It’s been a bad week for public workers. On Tuesday, in a ruling that has implications for other cities, a federal judge ruled that Detroit’s public employee pensions are not protected in a federal Chapter 9 bankruptcy. On that same day, the Illinois legislature passed a deal trimming retiree benefits and increasing state contributions, providing a template for other states to follow.

Amid all this, is the continuing refrain that Wall Street fat cats are responsible for “looting the pension funds.” Are government retirees being forced to pay for pension fund problems caused by bad investments? If so, what’s the solution?

Eileen Norcross provided the following response:

Judge Steven Rhodes’ ruling that Detroit may reduce pensions under Chapter 9 bankruptcy now means that all parties must face a hard mathematical reality with consequences for real people: The city cannot afford to pay the benefits it has promised.

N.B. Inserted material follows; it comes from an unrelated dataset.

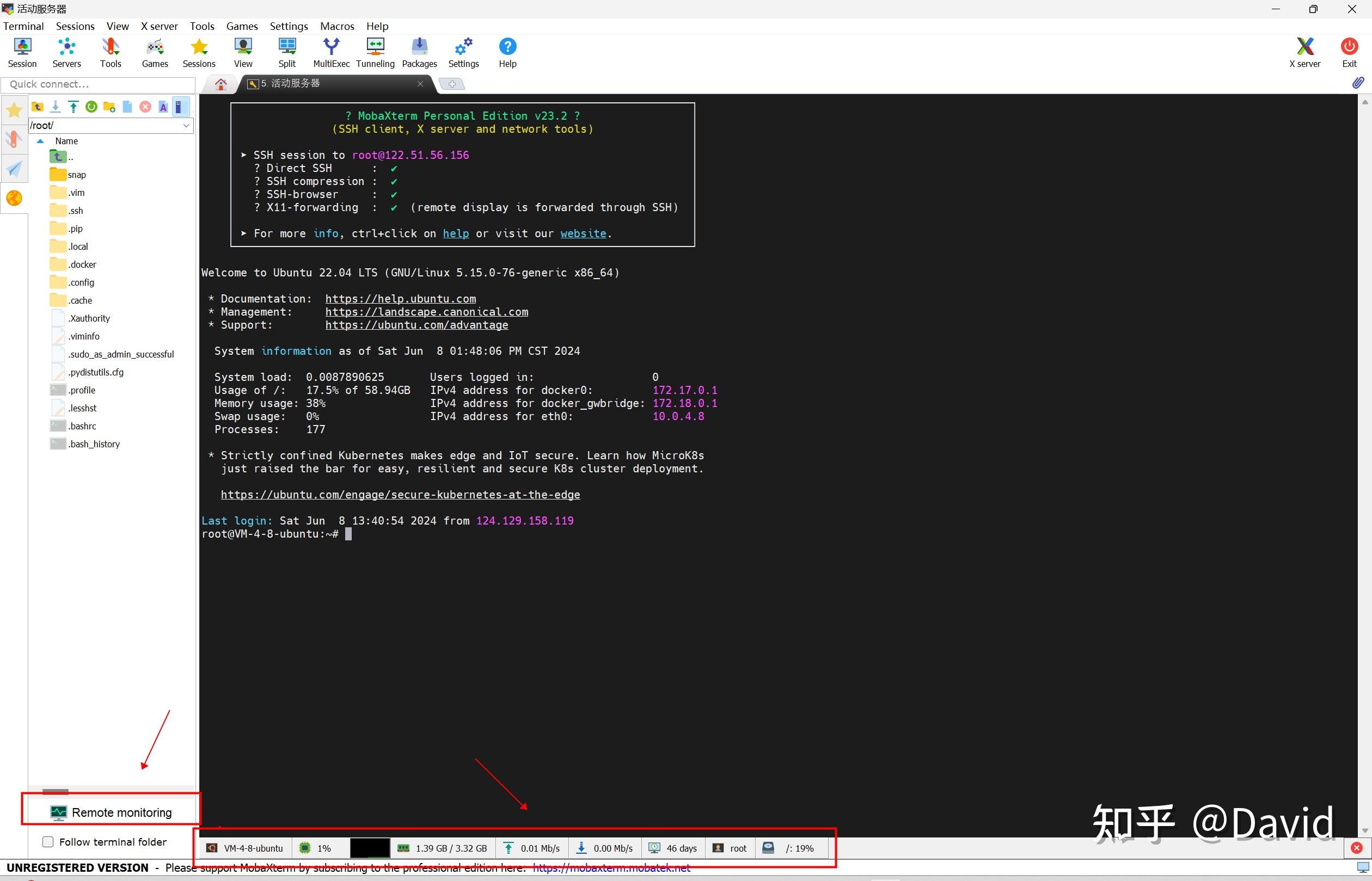
Task: Open the X server from the toolbar
Action: pyautogui.click(x=1304, y=52)

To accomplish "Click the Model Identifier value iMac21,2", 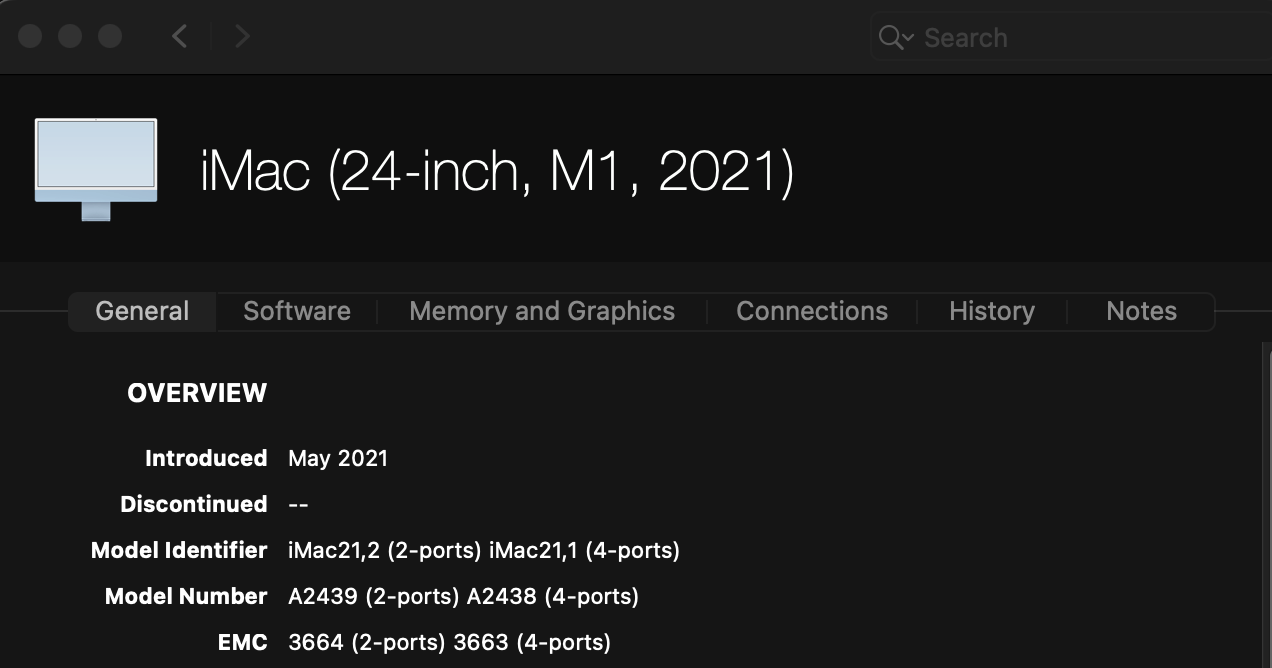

Detroit’s unfunded pension liabilities are immense, at over $9 billion on a risk-free (guaranteed-to-be-paid) basis. Unfortunately, they were valued and funded incorrectly. For years, the city assumed it would earn 8 percent annually on plan assets, an uncertain expectation that did not match the certainty of pension payments.

Detroit’s story is a lesson for union leadership and for other cities.

This “asset-liability mismatch” means the plan took a gamble that didn’t pay off. Accounting tricks during boom years made the fund look flush giving the city the impression it could dole out "13th checks" for some employees.

Former Mayor Kwame Kilpatrick also engaged in “fancy financing” using pension bonds financed with interest rate swaps resulting in a $1.44 billion debt.

How does Detroit restructure public sector retirement in a “fair and equitable” manner for retirees and workers?

1. Stop the bleeding and close the defined-benefit system. Every day the defined-benefit plan is open, the liability grows.

2. Transition younger workers into a defined-contribution or private-annuity plan. They have more time to plan for retirement. Give them ownership over their retirement contributions.

3. Accurately value defined-benefit plans according to the likelihood of payment.

4. Invest the assets in a liability-matching portfolio. Do not rely on uncertain and volatile asset returns.

5. Current workers who have accrued benefits in the defined-benefit system should face higher retirement ages to collect full benefits.

6. Current retirees should bear the smallest burden. If it is necessary to trim their benefits, adjust future payments through cost of living adjustments, rather than cutting current payments.

Detroit’s story is a lesson for union leadership and for other cities. Accounting fiction and financial escapades produce the worst-case scenario for workers, retirees and residents. Toss the political rhetoric and face the real numbers before it’s too late: It’s the only way to ensure economic justice and retirement security for public-sector workers.